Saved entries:
.....

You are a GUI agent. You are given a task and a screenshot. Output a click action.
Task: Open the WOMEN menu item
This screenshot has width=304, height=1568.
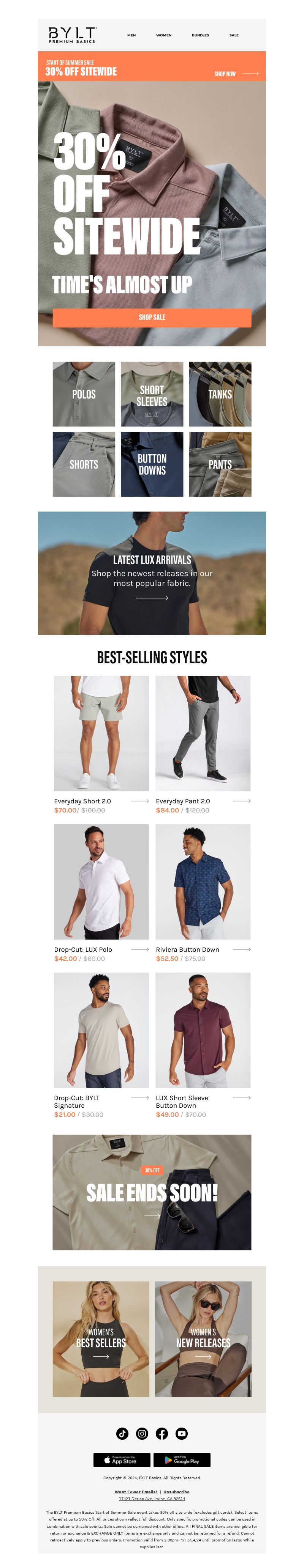(x=164, y=35)
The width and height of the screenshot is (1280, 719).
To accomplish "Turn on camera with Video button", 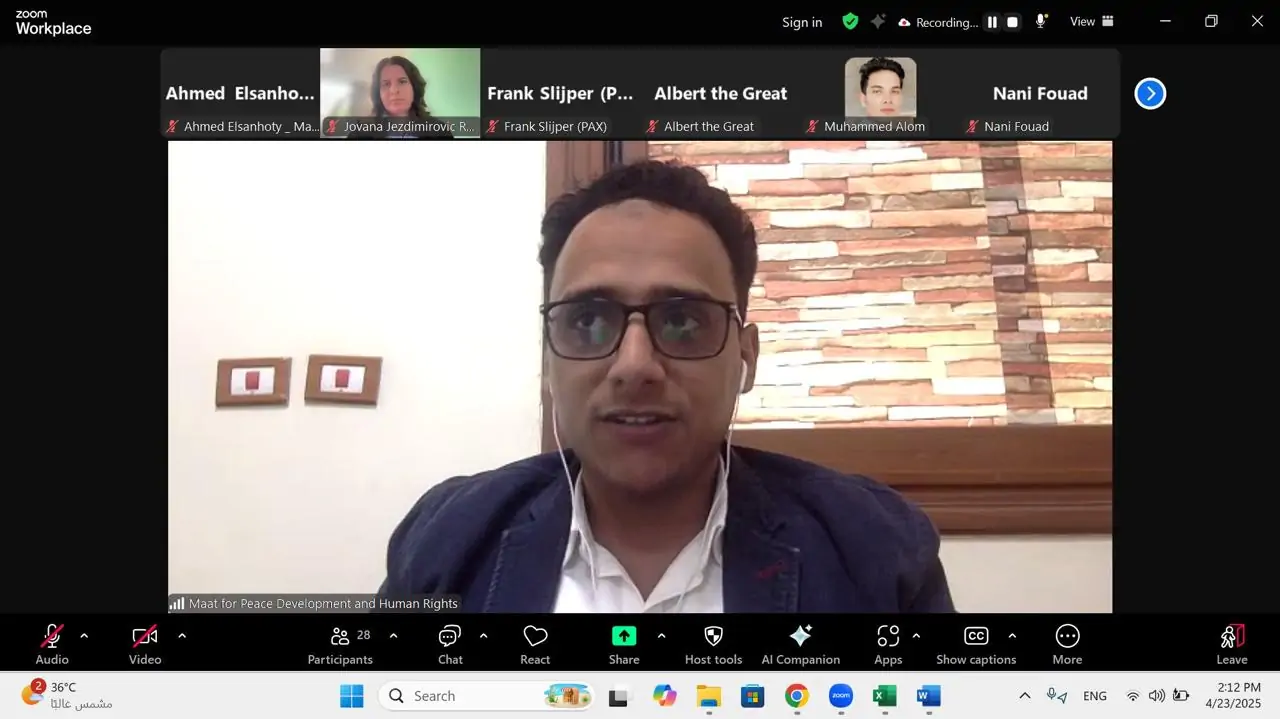I will 145,643.
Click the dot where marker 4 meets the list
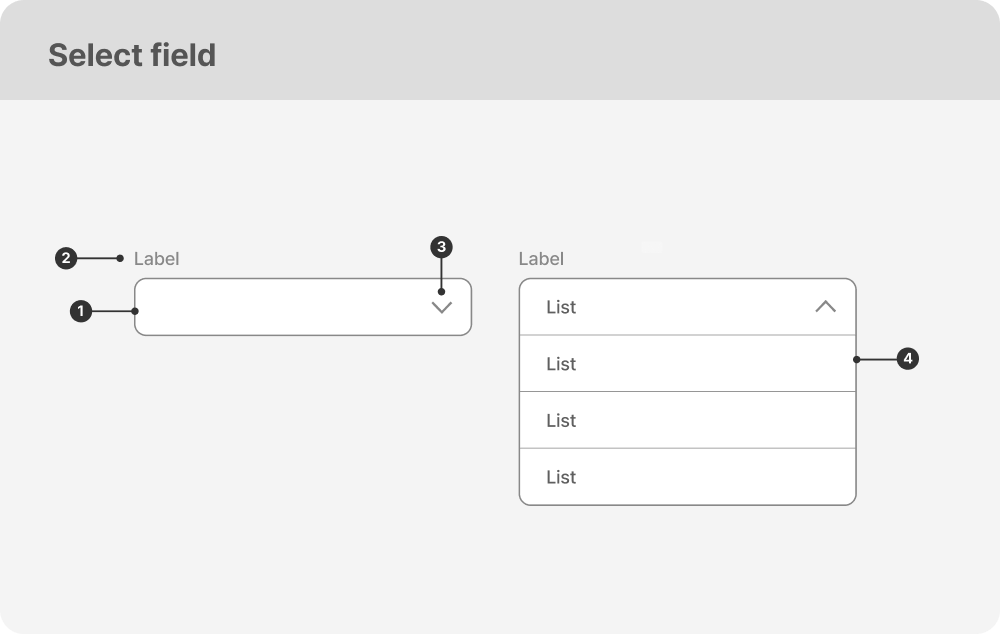Image resolution: width=1000 pixels, height=634 pixels. (856, 359)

.....

__Activity__
Repeat the data verbatim through the "The width and" line, no pictures.

__Reply to the exercise__
You are a GUI agent. You are given a task and a screenshot. Output a click action.
Task: Open the WOMEN menu item
This screenshot has width=304, height=1568.
(x=164, y=35)
The width and height of the screenshot is (1280, 719).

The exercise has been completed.